Monsieur le Maire,
L’une de vos administrés, Maria, nourrit des chats (cinq exactement) aux abords de la Mairie. Elle a été sommée de les déplacer sous peine que les animaux soient saisis par la fourrière pour être euthanasiés.
Or, ces chats sont stérilisés et tatoués au nom d’une association dûment enregistrée en Préfecture.
La fourrière ne peut donc, à moins d’être hors la loi, les euthanasier puisqu’ils sont identifiés.
Par ailleurs, l’extermination n'apporte pas de solution durable car les sites sont recolonisés par d'autres individus après la capture.

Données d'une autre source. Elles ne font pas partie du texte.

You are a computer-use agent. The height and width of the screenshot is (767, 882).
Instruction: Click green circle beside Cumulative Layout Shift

Il existe une alternative pour éviter ces colonisations et les nuisances possibles pour les habitants de la commune (bruits, odeurs,...). Il s’agit d’une gestion durable des populations de chats dits « libres » passant par une identification au nom de la commune ou d’une association, une stérilisation des animaux et un relâchement sur site. Cette forme de gestion permet de réduire le nombre de chats errants, évite la recolonisation des territoires par de nouveaux individus et favorise l’intégration de l’animal en ville.

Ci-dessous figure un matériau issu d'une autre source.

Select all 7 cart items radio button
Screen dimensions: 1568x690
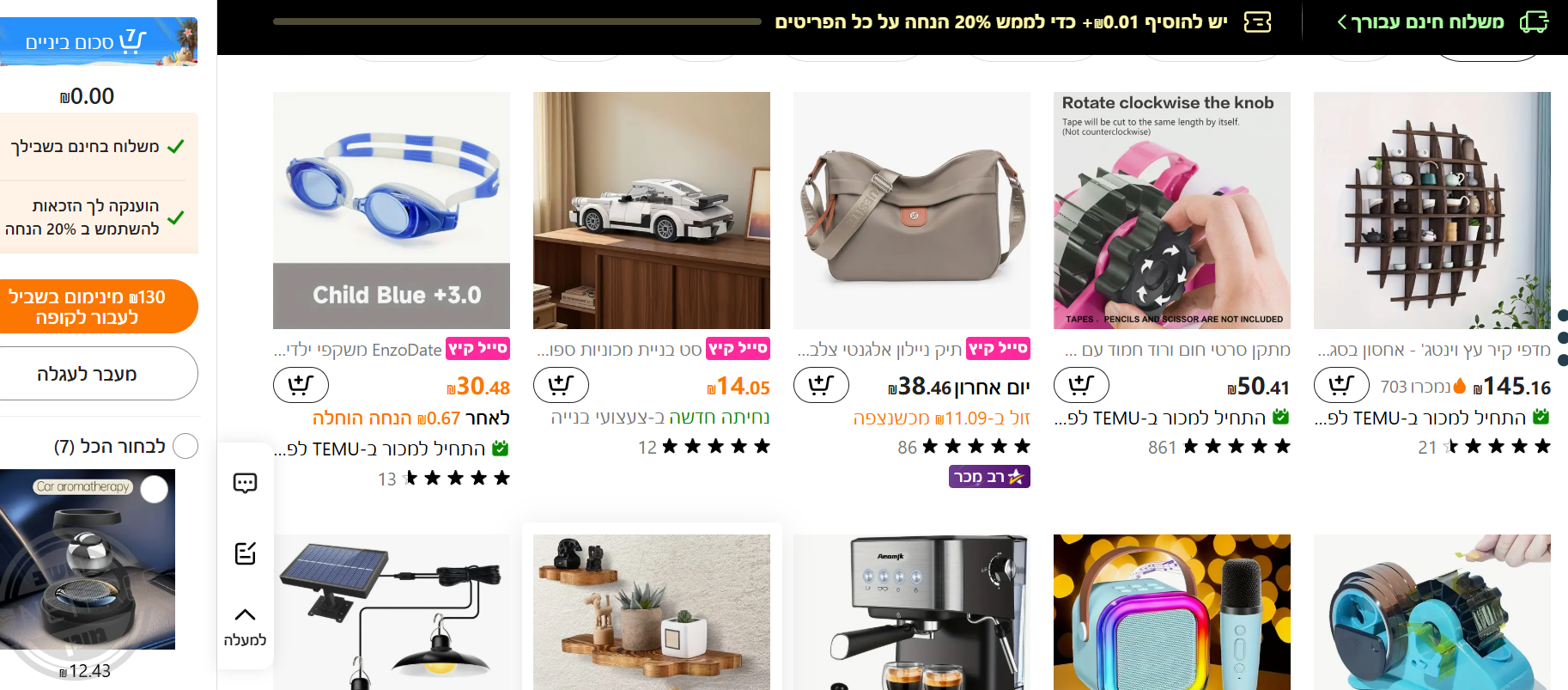(185, 446)
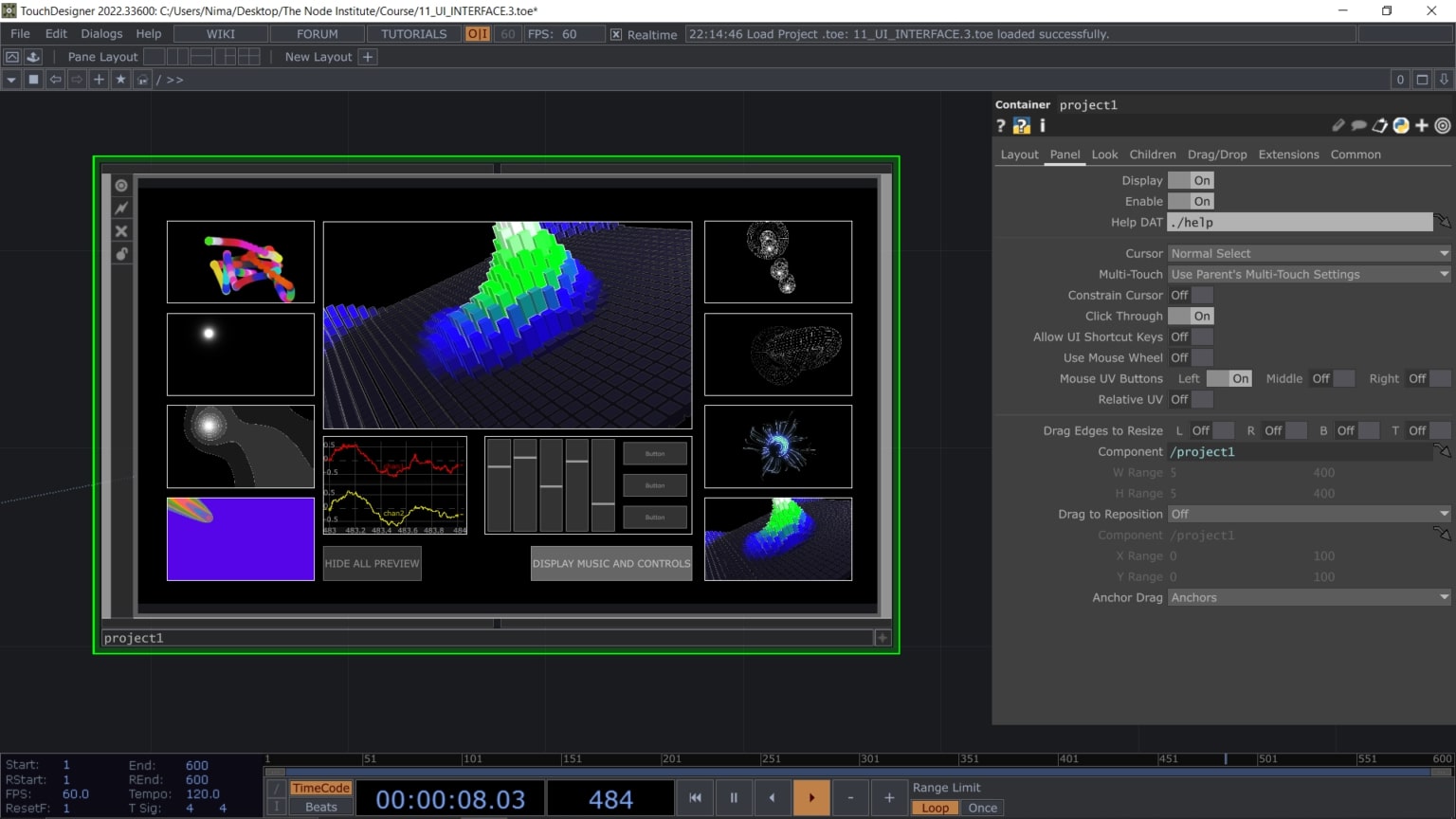
Task: Select the four-pane grid layout icon
Action: pos(248,57)
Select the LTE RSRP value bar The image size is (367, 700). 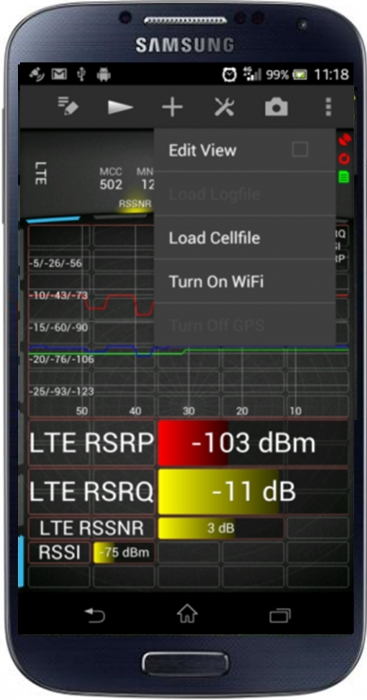[253, 443]
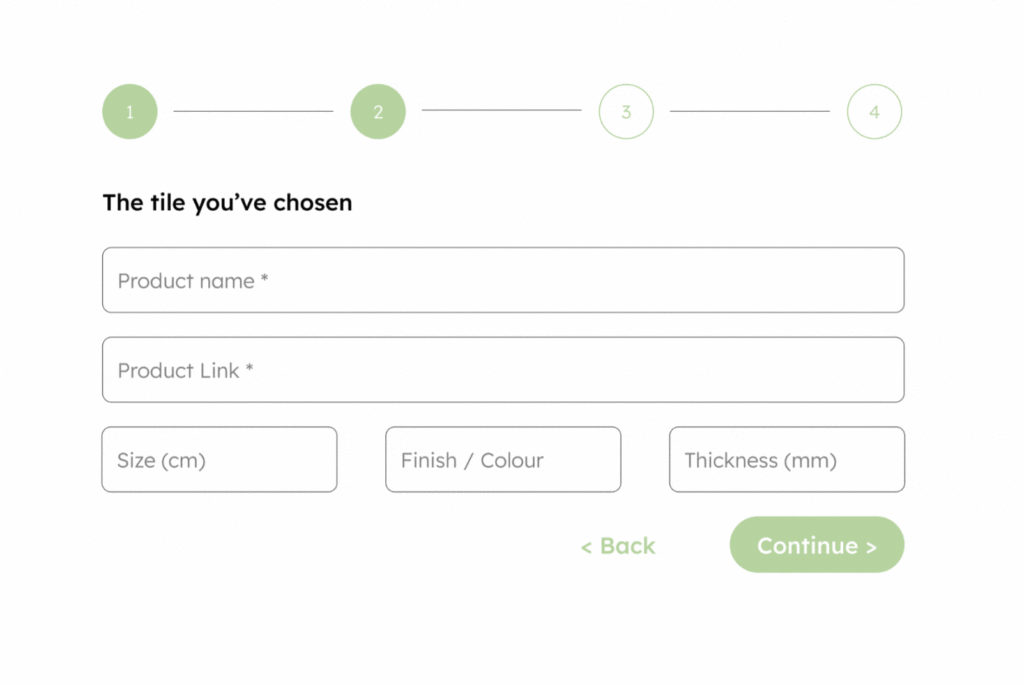
Task: Click the connector line between steps 2 and 3
Action: (501, 110)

Cette gestion est de votre ressort, Monsieur le Maire, conformément à l’article L. 212-10 et L211-27 du Code rural.
Au cas présent, les chats sont déjà identifiés et stérilisés. Il serait seulement nécessaire de définir le périmètre où leur présence n’occasionnerait pas de nuisances, un espace pas trop éloigné de leur territoire habituel (afin qu’ils n’y reviennent pas) et aménagé par des bénévoles pour que les animaux y trouvent une protection contre le froid en hiver et de la nourriture.
Je ne peux concevoir qu’un édile aussi soucieux de l’environnement que vous, demeure insensible à la cause animale, qui préoccupe nombre de nos concitoyens en France et ne puisse envisager une solution bienveillante et pérenne au problème.
Vous remerciant infiniment par avance de l’attention que vous voudrez bien accorder à cette requête,
Veuillez agréer, Monsieur le Maire, mes respectueuses salutations.